Тут двери с грохотом распахнулись, загудели не хуже набата, по проходу, расталкивая прихожан, побежали ландскнехты с мечами наголо и помчался всадник, вытаскивая из ножен двуручный меч.
- Замолчи, раб! - грянул под сводами искаженный забралом голос. - Замолчи, не то жизни лишу и Бог не спасет! - Он несся с громом и лязгом - чудовищная стальная башня, - намереваясь въехать в алтарь.
- Проклятие тебе, Родери! - Страшный голос Эйнвара перекрыл бряцание железа. Даже ландскнехты остановились. - Проклятие тебе, полукровка и предатель! Проклятие! Проклятие! - Эйнвар отступал к алтарю, простирая посох рукоятью вперед, весь вытянувшись от небывалого неистовства. Тут конь, повинуясь шпорам, прянул, сверкнул огромный клинок, и примас рухнул навзничь на камни. Убийца снял шлем - это и впрямь был Родери. Люди ахнули. Предатель поднял меч, оставшийся чистым - столь стремителен был удар, - обвел окружающих безумным взором и выехал шагом, уведя за собой ландскнехтов.
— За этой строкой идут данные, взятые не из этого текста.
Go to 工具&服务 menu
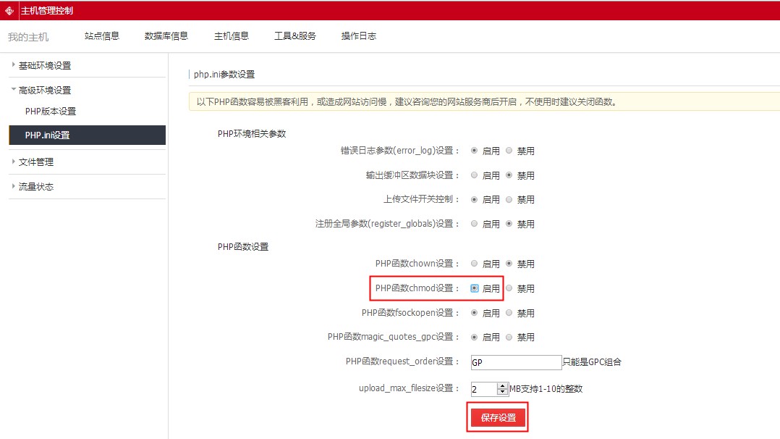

- Священнейший примас, священнейший примас... - Прихожане, всхлипывая, суетились вокруг распростертого тела, не решаясь к нему притронуться. Лишь одна бродяжка, вся в морщинах, с висящими из-под кагуля пегими космами, смело сотворила беззубым ртом молитву и сняла с головы примаса разрубленную пополам митру. Одной рукой придерживая висевший на шее покаянный булыжник, другой рукой она ощупала рану, потом подняла голову и сверкнула сквозь морщины маленькими глазами:
- Ничего, Бог спас. Кость не тронута. Снегу дайте приложить и воды несите - после такого всегда пить хотят. И позовите из его дома людей, а то вон весь клир со страху разбежался.